When fossil fuel lobbyists dictate that a Republican budget must hold sacrosanct preferences for coal and oil but belittle investments in solar and wind because "the government shouldn't be picking winners and losers," the People's Budget stands up to the established order. It embraces the reality that in the face of undeniable climate change caused by our overreliance on fossil fuel, we must choose a sustainable green economy for our future.

When security "hawks" say that the measure of a nation's strength is in how much it doles out in contracts to Lockheed Martin, Boeing, General Dynamics and dozens of other merchants of military hardware, the People's Budget declares that real security is measured by how we address the roots of instability, and how skillfully we use our diplomacy and our alliances to create a more peaceful world.

As Republican politicians tack toward an acknowledgement that most of the middle class is worse off than it was three decades ago, but refuse to see the connection to economic policies largely circumscribed by conservatives and big-money interests, the People's Budget calls out the people and policies responsible for rigging the economy against working people, and makes the bold choices necessary to undo the damage.

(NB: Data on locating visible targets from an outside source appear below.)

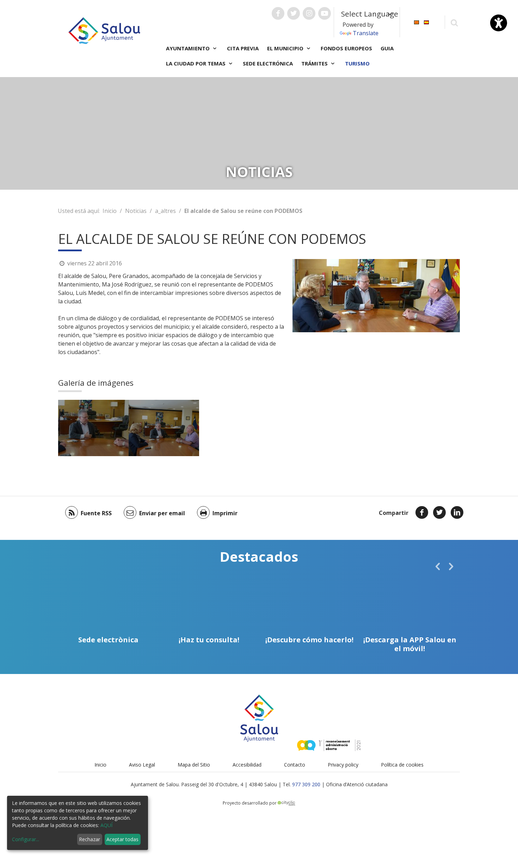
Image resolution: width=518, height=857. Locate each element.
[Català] (416, 21)
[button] (437, 566)
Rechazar (89, 839)
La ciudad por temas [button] (196, 63)
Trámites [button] (315, 63)
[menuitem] (416, 21)
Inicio (110, 211)
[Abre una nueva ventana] (278, 13)
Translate (365, 33)
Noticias (136, 211)
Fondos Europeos (346, 48)
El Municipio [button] (286, 48)
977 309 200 (306, 784)
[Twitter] (439, 512)
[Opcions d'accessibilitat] (498, 23)
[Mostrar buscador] (454, 22)
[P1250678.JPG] (164, 428)
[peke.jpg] (93, 428)
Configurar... (25, 839)
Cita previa (243, 48)
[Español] (426, 21)
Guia (387, 48)
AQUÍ (106, 825)
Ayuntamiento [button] (188, 48)
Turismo (357, 63)
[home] (104, 30)
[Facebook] (421, 512)
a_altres (165, 211)
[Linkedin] (457, 512)
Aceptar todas (122, 839)
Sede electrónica (268, 63)
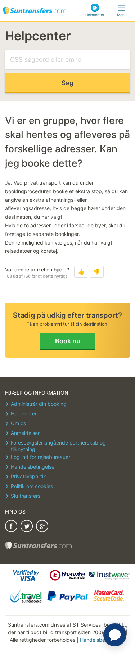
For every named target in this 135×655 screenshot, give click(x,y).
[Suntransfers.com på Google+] (42, 527)
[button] (81, 272)
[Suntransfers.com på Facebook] (11, 527)
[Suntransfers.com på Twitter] (27, 527)
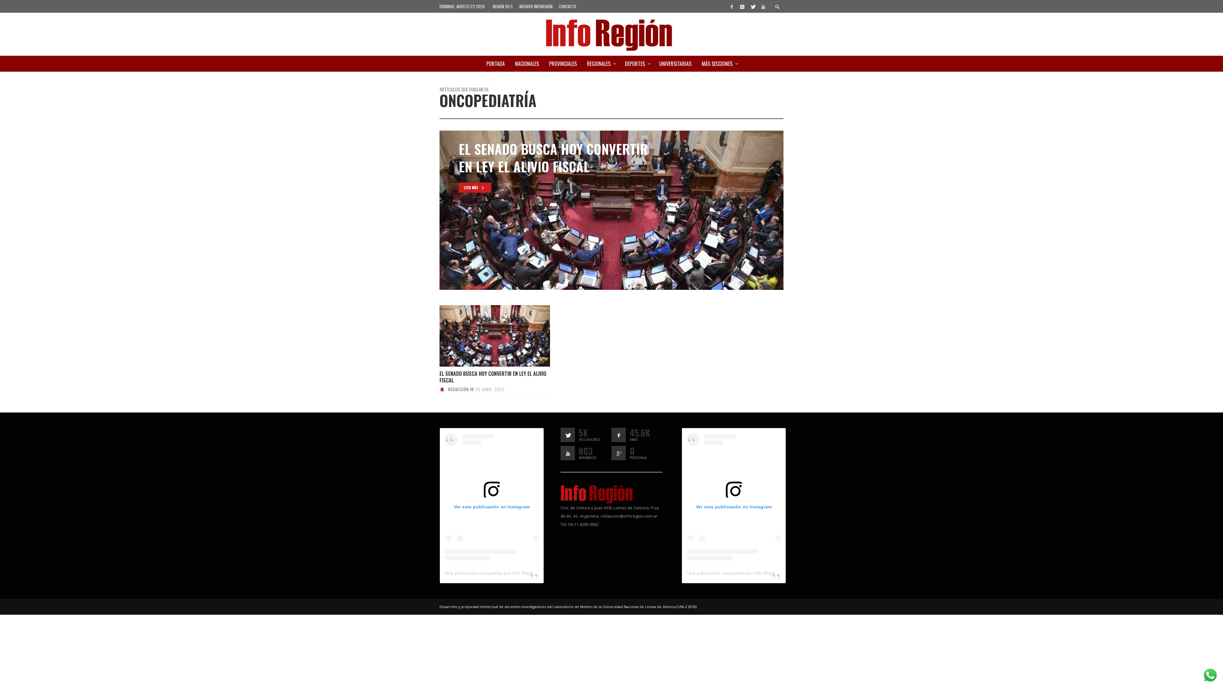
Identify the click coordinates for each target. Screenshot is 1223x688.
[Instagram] (742, 6)
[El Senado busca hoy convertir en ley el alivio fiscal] (484, 336)
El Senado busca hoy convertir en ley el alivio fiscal (493, 377)
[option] (611, 210)
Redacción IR (461, 389)
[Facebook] (731, 6)
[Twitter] (752, 6)
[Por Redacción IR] (442, 389)
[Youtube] (763, 6)
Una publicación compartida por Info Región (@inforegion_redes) (512, 573)
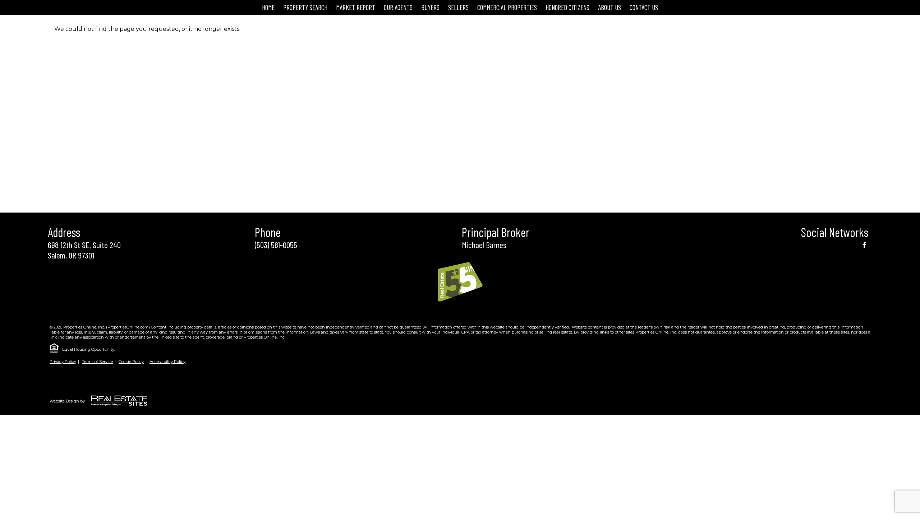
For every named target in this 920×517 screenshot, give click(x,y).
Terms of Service (97, 361)
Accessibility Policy (167, 361)
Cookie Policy (131, 361)
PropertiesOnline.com (127, 327)
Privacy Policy (63, 361)
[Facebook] (864, 244)
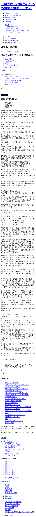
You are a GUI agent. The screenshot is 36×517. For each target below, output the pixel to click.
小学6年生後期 (10, 474)
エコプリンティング (11, 453)
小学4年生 (8, 468)
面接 (6, 419)
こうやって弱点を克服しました (15, 399)
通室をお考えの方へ (11, 478)
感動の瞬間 (8, 59)
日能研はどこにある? (12, 13)
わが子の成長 (9, 61)
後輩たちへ (8, 67)
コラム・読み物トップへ (9, 51)
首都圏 (7, 487)
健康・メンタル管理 (11, 76)
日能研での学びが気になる (14, 29)
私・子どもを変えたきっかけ (15, 415)
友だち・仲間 (9, 423)
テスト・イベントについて (14, 33)
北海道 (7, 485)
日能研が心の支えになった (14, 421)
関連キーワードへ (7, 71)
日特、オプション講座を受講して (16, 393)
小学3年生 (8, 466)
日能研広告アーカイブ (12, 443)
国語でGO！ (9, 451)
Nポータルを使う (11, 17)
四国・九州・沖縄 (11, 493)
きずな (7, 63)
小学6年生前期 (10, 472)
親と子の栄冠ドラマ (11, 40)
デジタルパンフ (10, 455)
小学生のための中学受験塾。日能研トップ (19, 512)
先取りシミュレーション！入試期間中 (18, 407)
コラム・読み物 (10, 38)
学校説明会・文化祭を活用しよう (16, 389)
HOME (7, 25)
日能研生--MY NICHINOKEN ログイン (18, 31)
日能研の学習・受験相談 (13, 391)
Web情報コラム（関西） (13, 445)
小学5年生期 (9, 470)
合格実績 (8, 21)
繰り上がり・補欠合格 (12, 409)
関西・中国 (8, 491)
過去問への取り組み (11, 82)
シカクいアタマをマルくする (15, 449)
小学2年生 (8, 464)
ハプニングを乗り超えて (13, 65)
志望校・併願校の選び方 (13, 80)
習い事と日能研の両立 (12, 387)
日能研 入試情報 (10, 19)
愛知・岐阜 (8, 489)
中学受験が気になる (11, 27)
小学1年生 (8, 462)
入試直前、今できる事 (12, 405)
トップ (7, 36)
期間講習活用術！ (11, 397)
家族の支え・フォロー (12, 84)
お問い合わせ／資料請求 (13, 15)
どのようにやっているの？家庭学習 (17, 78)
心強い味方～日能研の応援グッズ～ (17, 385)
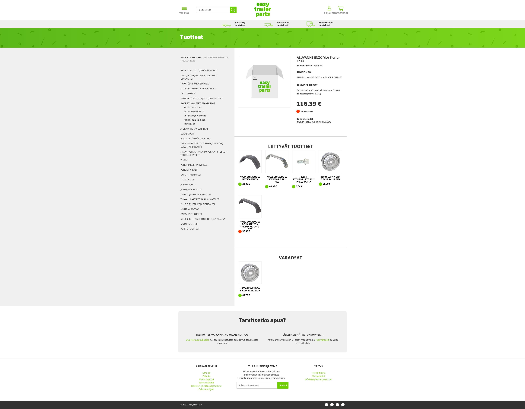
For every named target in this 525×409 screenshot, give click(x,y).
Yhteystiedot (318, 376)
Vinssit (184, 159)
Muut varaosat (189, 209)
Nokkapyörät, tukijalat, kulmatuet (201, 98)
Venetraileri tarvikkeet (194, 164)
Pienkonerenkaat (193, 107)
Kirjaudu (329, 13)
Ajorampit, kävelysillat (194, 128)
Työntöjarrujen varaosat (195, 194)
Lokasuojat (187, 133)
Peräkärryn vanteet (195, 115)
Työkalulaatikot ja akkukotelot (199, 199)
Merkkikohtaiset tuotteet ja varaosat (203, 218)
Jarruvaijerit (188, 184)
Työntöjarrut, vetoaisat (195, 83)
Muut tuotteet (189, 223)
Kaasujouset (188, 179)
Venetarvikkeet (189, 169)
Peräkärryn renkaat (194, 111)
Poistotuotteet (189, 228)
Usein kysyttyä (206, 379)
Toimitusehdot (206, 382)
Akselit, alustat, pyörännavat (198, 70)
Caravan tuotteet (191, 214)
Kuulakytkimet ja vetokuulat (198, 88)
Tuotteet (197, 57)
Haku (233, 10)
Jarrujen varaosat (191, 189)
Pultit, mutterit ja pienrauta (197, 204)
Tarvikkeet (189, 123)
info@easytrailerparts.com (318, 379)
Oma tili (206, 372)
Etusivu (184, 57)
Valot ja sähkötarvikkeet (195, 138)
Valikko (184, 13)
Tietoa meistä (319, 372)
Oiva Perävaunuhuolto (197, 339)
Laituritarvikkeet (190, 174)
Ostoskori (341, 13)
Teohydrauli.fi (322, 339)
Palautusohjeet (206, 389)
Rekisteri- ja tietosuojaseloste (206, 385)
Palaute (206, 376)
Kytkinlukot (187, 93)
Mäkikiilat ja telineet (194, 119)
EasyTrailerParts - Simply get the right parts (262, 10)
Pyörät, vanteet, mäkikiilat (197, 103)
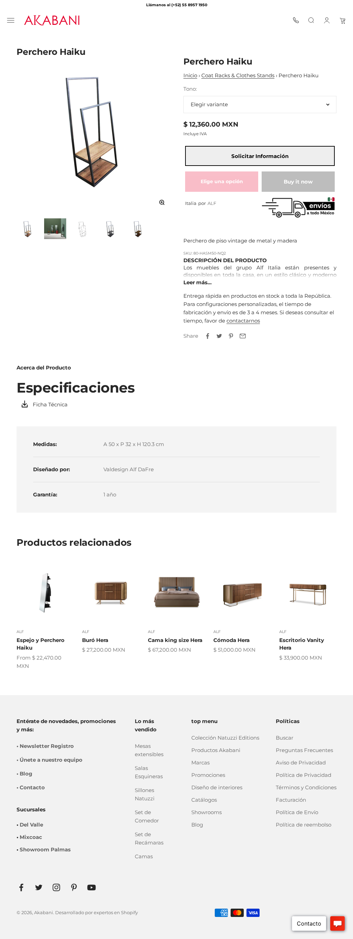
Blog (197, 824)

This budget reflects a different vision for America and for a government that is charged with serving all of its people. It is also practical - it is filled with smart policy proposals designed to heal the areas of the economy wounded by the mistakes of the past and its prescriptions have been endorsed by some of the nation's leading economists.

This is what the budget vote in the House amounts to: A vote for the People's Budget is a declaration that Democrats are willing to take away the power of conservatives and their moneyed benefactors to draw the limits of the politically possible. The public is ready: Virtually every major policy direction in the People's Budget enjoys majority support, according to polling we've aggregated over the past year at PopulistMajority.org. Another sign is the 150,000 people who signed up to be citizen co-sponsors of the People's Budget in less than a week, the result of a campaign that included Daily Kos, Social Security Works, the Campaign for America's Future and other grassroots progressive organizations.

Finally, congressional Democrats should have learned from the 2012 election disaster that there is no sanctuary in the folds of a Republican-lite political timidity.

The People's Budget vote will tell us which Democrats keep themselves trapped in the constraints of a conservative/corporate establishment that might tolerate palliatives for ease the pain of our economic sickness but rejects the surgery that would cure it, and the Democrats willing to break the restraints and reach for solutions that match the severity of America's problems - and the possibilities of a much better future for working people.